Ephoros, himself a native from Cyme in Asia Minor, attributed Cumae in
Italy to the Cimmerians. He explained that their permanent homes were in
rock-cut subterraneans called argillae. In deep subterranean caves
they had oracles and priests who never saw the sun and were allowed to go out
only at night. They drank water from a well at the bottom of their
subterranean temple. They believed that it was linked with the Styx and
sprang from mineral springs (Strabo IV, 4, 5). Argil(l)a
probably corresponds to the Rumanian expression argea hut and Albanian ragl hut
(Georgiev 1985: 5; 1977: 11). Geryons caves. According to
the Old Irish chronicle Lebar Gebàla, the earliest inhabitants
of Ireland were called fomoire. They lived in submarine crags and
caves on ragged cliffs towering like glass castles over the sea. The
description of their vertical rock-cut towers reminds us of Geryons
submarine caves mentioned by Greek myths. Geryon was another hero of
Iapethos progeny, he was Typhons son and Chimairas brother. He inhabited submarine crags
that were accessible only through the
entrances submerged in the water. In these caves Cimmerians deposed the bones of their
forefathers and their warriors met to practice chthonic cults with feasts on
human victims. Strabo gives a vivid description of the
subterranean caves called argillae used by the Cimbri at Cumae
in Italy. They were dug in rocks as vertical towers and at their bottom there
was a sacred well where visitors threw gold coins. Cave-dwellings were
characteristic also of the Kelteminar culture (4,000 BC) east of the Caspian
Sea. Their inhabitants were people of Turkic stock. Gebru. Near
Teheran and in Yezd and Kerman there is a group of cliff-dwellings in rocks
which may be attributed to the Gebru, a tribe of Zoroastrists, who preserved
this creed and habitation up to the 19th century. Zoroastrism was made an official religion by the Achaemenids,
who seized the rule in 522 BC. The Achaemenid rulers Dareios I, Dareios II,
Xerxes and Artaxerxes and constructed monumental rock tombs cut in the rock.
The Persian cave tombs have rich reliefs, columns and rock carvings. The
kings wear long hanging beards and Median tiara-shaped crowns. Similar
tombs were built by Russ I, King of Urartu. Phrygia, Urarte and Media were
three large centres of rock-cut funeral architecture. The origin of the
Achaemenid may be associated with the Tajik, Tat and Talysh.

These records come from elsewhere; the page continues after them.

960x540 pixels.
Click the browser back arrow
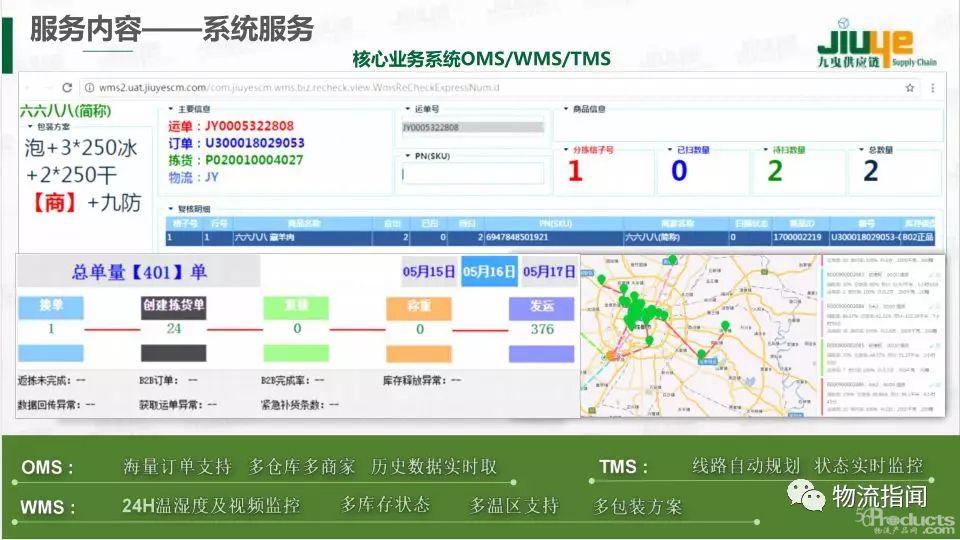(28, 88)
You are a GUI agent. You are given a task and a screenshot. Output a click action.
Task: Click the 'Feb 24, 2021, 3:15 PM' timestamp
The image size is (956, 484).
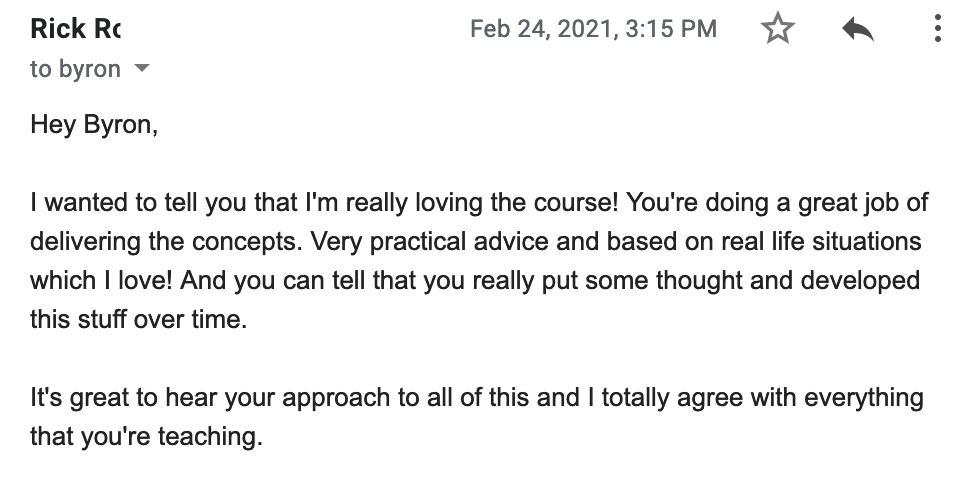tap(593, 29)
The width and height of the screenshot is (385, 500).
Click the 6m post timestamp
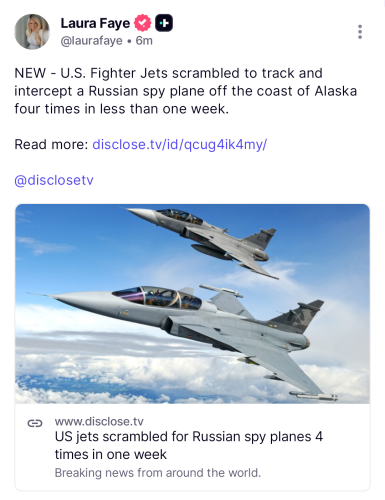(144, 41)
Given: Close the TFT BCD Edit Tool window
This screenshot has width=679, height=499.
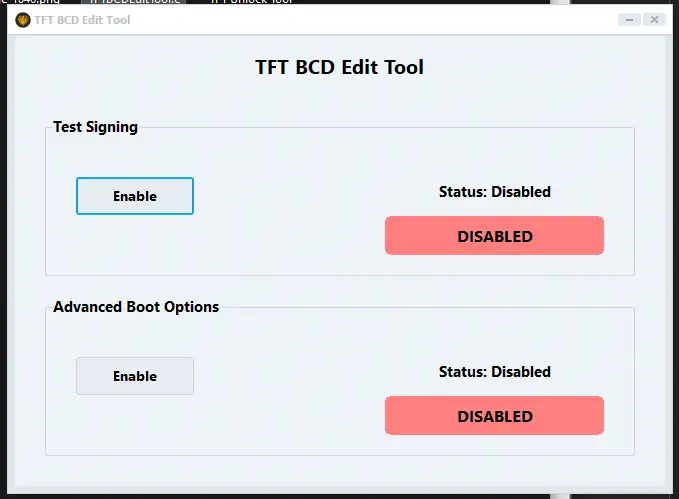Looking at the screenshot, I should (x=654, y=20).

V. V. Bartold (1925) linked the Tajiks with the Moslem tribe Tazi
of the 10th century AD and an earlier Arabic group Tai. They were
highlanders living in terrace houses (kishlaks) cut into steep rocks.
Their flat roofs were levelled with the ground and their inner rooms had numerous
niches. Their tombs were mostly cellars with niches and mounds (gūri
laxad). Ossuaries. The
architecture of artificial caverns in Palestine originated in the Neolithic
and its builders were the Jews and Phoenicians. The dead corpses in rock-cut
caves lay on elevated benches or in niches. Later they were placed in sacrophagi
out of stone, wood or clay (larnaces). Most corridors were sloping
down like shafts. The cave ossuaries with larnaces are usually
attributed to the Philistines, forefathers of Palestinians. The expansion of
burial caves to Punic Carthage was probably due to the Phoenician sailors. Scarab. The Phoenician rock-cut
graves contained sealing-sticks with the symbol of scarabs (Scarabaeus).

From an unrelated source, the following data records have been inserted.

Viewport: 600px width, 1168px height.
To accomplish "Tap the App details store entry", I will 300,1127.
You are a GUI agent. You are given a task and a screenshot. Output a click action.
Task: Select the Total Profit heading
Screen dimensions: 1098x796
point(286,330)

This beetle was a sign of the scarab god Cheprew and the sun god Amon
whose cult was introduced with rock-cut graves by the priests and pharaohs of
the Eighteenth Dynasty. Tutankhamen had several scarab amulets on his neck.
Amenhotep III edited memorial scarab gems on jubilee occasions. Large gems
contained a text from the 30th chapter of the Book of the Dead. They were
called heart scarabs since they had to replace the heart after a mummy was
embalmed and deprived of bowels. The stone graves were cut into the limestone rocks in the
Valley of the Kings (Bībān el-mulūk) in the Upper
Egypt. This necropolis was founded by Amenhotep I, the first of Weset
kings. The military power of this dynasty rested on the title of kings of
Nubia. This dynasty kept regular marriage contacts with the Mitanni
and exhibited a Persian influence in the decorative entrances and columns in
front of the tombs. The tomb of Ramesses II is decorated by four statues of
the king depicting him with a high tiara or fez which was formerly typical of the Mitanni. Table 1. Dwellings and burials in rock-cut
caves
Capsians. The Capsian
culture in North Africa (-8000) belonged to nomads who practised
mummification and used ostrich eggshells as vessels. Capsian caves exhibited
many rock drawings and cave paintings. The Guanches in Teneriffe prepared
real mummies and deposited them in large caverns. These caverns served as
ossuaries but also as shelters before enemies. The mummies were not wrapped
but stood naked as columns along corridors and galleries. A large centre of
artificial caverns is found in the Seine-Oise-Marne region. These caves cut
into a meek limestone composed of narrow entrances, sloping passages and
large ante-chambers. At the estuary of the Tago in Portugal they were cut
into cliffs. Within the range of the Greek world they were discovered in
Cyprus (-3000 to -2400), on the Cycladic Islands, in Attica, Euboia and on
Crete. R. Whitehouse paper The rock-cut tombs of the Central
Mediterranean proved their structural analogies with chamber-graves in
Britain (D. and R. Whitehouse 1975:
94). (Extract from
Pavel Blek: Prehistoric Dialects
II. Prague 2004, p. 546-549) |
Architectural
Taxonomy An alternative model of architectonic
classification may be submitted to consideration in Table 2. Its disadvantage
is seen in too many neologisms, great complexity and divergence from standard
conventions. Its specific trait consists in applying local terms as
archetypes for entire classes of similar buildings. If it displays a positive
feature worth pursuing, it is a series of compound words ending in -tectonic.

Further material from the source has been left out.